(Stored data entries)
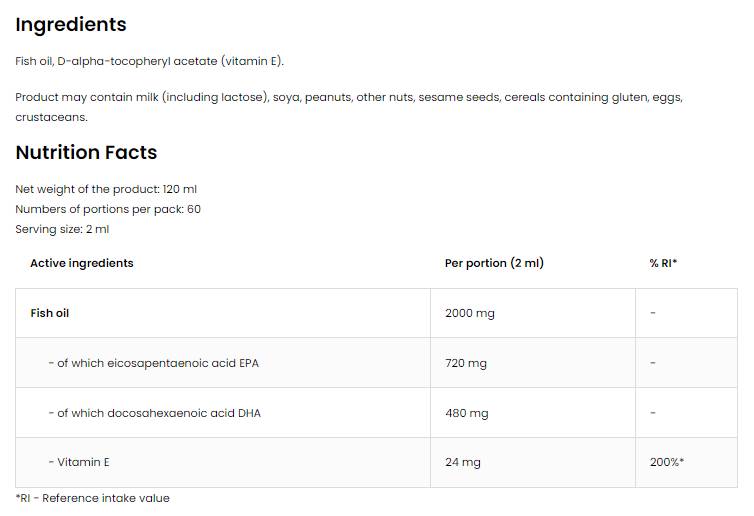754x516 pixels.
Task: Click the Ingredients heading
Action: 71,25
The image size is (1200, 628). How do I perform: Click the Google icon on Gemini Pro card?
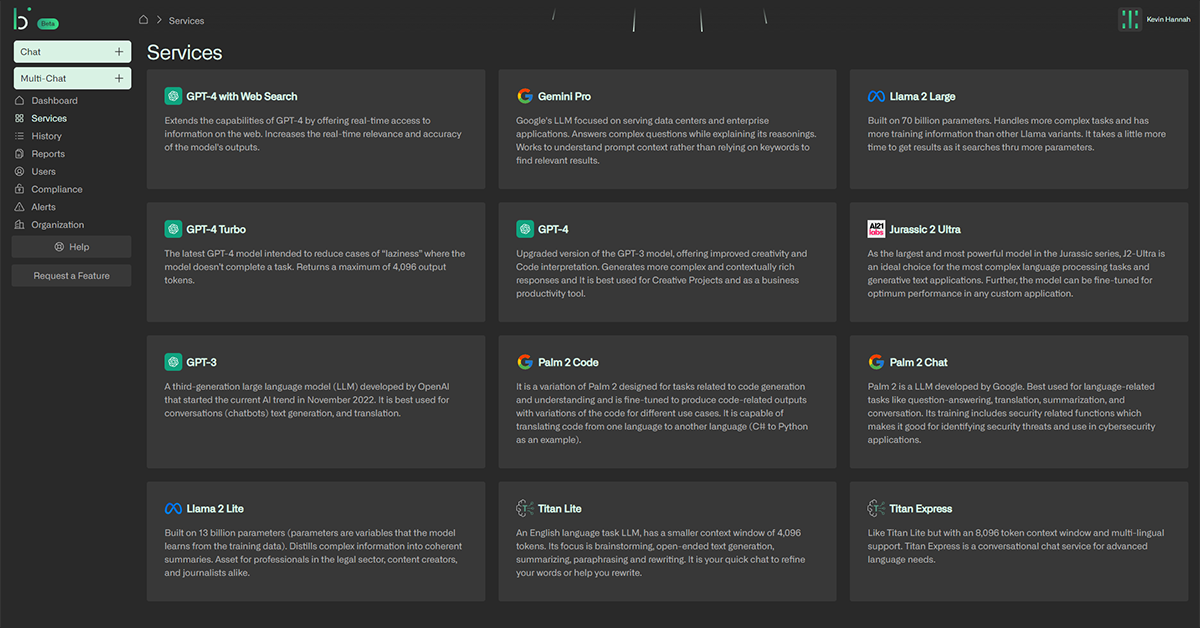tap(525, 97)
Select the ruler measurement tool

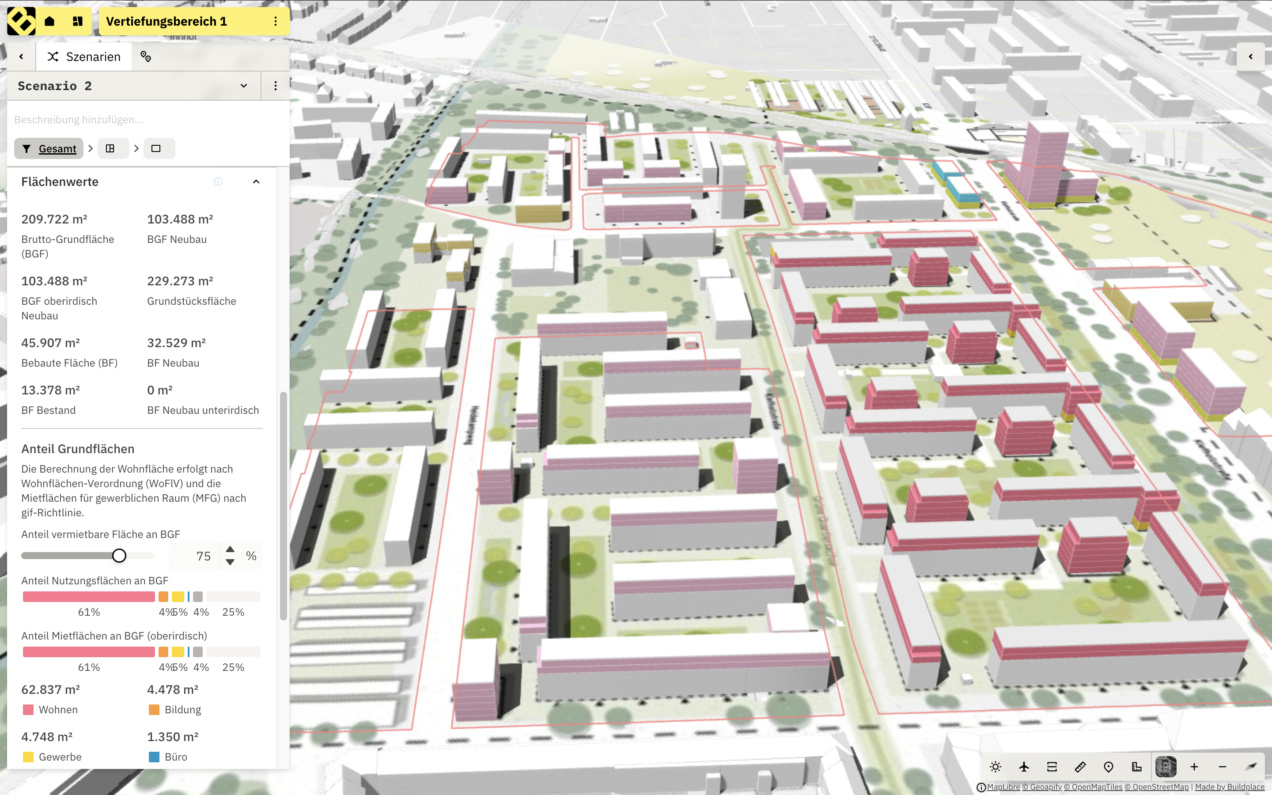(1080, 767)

EXERCISE PROMPT -
Output, exactly and without pictures, the lines above that run from the one containing "The image size" through the last line of the entries, inclusive.

RESPONSE AREA -
The image size is (1200, 628). How do I perform: Click the Google icon on Gemini Pro card?
tap(525, 97)
Select the ruler measurement tool

(1080, 767)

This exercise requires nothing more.